The History of the Mobile Dimension Saw Portable Sawmill
Written by Lara May, the inventor Jim May's wife.
Sometime in 1962 as Jim and I were returning home from a camping trip, we stopped to watch and talk to some loggers. We learned that the loggers were required to haul out big, partly rotten logs (cull logs) at their own expense and was not getting paid for them at the mill. Bear in mind, this was a depressed economic time of our history, so even at the best; it was not a job to get rich at.
Due to that encounter, the idea of a portable sawmill was born. One light and portable enough to be taken into the woods and manufacture lumber on the site, leaving the rotten parts of the log. A truck capable of hauling 4,000 board foot of logs (scaled down and perhaps only partly saleable) was able to haul 11,000 board foot of lumber, making a profitable payload, the hauled lumber pieces all had a value.
Through the ensuing years, many false starts were begun, many models and experiments, chain saw bars, circular saw blades, Onan engines, Briggs and Stratton engines, and even 2 engines at a time and finally ending up with what it basically is at this time. A VW engine and 3 circular saw blades.
We erred in judgement, were discouraged and disgusted and made enough unproductive decisions about ways to get it manufactured and put it on the market. We licensed a company to make it, but it was a very discouraging two years.

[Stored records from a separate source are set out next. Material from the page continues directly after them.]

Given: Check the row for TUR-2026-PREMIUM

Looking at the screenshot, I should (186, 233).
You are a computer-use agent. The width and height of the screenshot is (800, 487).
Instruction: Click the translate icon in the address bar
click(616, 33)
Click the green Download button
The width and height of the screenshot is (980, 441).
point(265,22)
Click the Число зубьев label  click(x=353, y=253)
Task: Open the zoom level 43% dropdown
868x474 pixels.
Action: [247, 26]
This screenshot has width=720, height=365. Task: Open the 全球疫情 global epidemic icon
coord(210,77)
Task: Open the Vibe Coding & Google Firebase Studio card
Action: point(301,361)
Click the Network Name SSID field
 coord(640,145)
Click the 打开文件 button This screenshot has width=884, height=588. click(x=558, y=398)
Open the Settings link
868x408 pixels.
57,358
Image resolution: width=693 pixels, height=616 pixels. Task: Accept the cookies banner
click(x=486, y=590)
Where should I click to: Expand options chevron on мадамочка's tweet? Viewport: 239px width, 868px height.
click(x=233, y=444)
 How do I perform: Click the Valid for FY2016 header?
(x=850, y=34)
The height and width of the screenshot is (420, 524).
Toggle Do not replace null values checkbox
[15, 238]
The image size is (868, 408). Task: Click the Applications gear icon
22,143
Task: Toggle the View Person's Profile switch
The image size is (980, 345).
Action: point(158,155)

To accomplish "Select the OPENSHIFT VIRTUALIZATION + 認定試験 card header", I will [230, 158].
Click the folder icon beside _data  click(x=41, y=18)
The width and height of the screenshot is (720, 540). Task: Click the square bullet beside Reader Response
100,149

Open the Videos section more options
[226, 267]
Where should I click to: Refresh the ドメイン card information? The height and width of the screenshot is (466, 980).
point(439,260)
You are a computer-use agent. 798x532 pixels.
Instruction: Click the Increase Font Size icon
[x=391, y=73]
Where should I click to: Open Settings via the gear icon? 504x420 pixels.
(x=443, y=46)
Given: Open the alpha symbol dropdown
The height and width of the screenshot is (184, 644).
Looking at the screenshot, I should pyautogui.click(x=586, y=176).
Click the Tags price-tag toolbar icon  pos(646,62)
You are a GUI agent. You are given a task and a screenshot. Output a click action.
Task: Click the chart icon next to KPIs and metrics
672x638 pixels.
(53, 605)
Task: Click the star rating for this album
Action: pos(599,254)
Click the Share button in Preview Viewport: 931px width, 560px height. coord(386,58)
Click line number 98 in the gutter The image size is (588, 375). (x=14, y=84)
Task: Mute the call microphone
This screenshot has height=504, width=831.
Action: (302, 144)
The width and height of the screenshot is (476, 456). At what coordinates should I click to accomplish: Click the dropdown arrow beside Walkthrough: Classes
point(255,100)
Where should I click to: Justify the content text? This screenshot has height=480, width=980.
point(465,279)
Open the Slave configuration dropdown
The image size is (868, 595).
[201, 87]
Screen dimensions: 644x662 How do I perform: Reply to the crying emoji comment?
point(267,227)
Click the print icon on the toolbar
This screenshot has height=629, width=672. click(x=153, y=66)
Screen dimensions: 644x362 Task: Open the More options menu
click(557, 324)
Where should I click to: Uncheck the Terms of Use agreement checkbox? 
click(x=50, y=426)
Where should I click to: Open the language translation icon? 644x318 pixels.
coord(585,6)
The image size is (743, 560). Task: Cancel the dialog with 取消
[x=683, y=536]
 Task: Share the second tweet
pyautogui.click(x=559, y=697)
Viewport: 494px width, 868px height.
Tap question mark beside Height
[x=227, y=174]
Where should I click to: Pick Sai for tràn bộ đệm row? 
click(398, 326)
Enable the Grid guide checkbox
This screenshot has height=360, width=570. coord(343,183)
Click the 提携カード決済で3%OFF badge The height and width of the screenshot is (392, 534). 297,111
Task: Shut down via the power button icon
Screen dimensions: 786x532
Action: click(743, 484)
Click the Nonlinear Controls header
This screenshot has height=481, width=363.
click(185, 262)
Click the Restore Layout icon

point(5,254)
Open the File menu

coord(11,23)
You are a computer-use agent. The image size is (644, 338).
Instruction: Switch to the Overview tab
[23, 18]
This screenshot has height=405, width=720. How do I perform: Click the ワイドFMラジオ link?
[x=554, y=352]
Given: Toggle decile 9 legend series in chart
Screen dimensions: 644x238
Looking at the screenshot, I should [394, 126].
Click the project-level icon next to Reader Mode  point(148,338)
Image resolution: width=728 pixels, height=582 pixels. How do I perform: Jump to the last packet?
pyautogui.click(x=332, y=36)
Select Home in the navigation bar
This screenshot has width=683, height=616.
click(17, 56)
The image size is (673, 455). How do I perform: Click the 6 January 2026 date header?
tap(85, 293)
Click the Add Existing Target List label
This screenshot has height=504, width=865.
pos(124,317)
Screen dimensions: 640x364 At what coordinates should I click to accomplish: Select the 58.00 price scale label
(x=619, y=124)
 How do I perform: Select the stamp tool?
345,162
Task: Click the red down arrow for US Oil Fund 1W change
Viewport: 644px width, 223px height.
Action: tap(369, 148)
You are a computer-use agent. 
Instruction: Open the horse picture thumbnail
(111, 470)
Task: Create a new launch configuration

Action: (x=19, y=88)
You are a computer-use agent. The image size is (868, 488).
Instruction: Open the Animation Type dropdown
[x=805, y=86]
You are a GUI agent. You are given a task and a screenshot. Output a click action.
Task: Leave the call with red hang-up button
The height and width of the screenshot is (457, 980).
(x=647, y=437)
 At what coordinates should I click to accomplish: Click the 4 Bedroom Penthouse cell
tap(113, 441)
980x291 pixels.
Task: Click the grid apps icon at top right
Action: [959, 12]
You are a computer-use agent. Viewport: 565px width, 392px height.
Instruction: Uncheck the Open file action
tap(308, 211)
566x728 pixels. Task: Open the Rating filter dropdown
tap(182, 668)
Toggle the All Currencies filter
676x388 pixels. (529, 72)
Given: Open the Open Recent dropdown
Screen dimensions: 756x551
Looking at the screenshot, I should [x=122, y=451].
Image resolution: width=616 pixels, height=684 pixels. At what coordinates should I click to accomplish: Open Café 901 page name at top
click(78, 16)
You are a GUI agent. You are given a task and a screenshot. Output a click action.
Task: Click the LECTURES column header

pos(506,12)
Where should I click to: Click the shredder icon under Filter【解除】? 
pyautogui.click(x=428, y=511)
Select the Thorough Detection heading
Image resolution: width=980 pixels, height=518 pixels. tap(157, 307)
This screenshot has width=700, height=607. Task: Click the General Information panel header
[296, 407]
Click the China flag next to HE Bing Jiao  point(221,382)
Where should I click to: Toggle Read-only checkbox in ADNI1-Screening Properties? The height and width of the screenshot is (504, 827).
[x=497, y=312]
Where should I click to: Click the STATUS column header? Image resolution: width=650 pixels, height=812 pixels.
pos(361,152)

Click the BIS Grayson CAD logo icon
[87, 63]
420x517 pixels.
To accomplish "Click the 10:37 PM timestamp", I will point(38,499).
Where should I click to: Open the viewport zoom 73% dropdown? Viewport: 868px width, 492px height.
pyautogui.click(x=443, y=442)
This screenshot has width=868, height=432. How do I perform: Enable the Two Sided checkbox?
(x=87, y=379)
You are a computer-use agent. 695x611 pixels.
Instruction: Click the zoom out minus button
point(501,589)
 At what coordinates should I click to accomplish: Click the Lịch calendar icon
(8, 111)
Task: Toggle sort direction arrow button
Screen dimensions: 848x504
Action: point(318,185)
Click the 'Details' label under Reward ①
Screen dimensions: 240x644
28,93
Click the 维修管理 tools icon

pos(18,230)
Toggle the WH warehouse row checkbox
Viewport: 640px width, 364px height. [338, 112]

Finally in January of 1966 we decided to act on that old axiom, "if you want a thing well done, do it yourself". Acting upon that decision, we rented an old building, bought, begged and borrowed machinery and started manufacturing the sawmill. Needless to say, we worked many long hours and squeezed each dime until we could make people aware of the potential capabilities of the sawmill. Since the start, the sawmill has been used around the world and has proven to be one of the best inventions.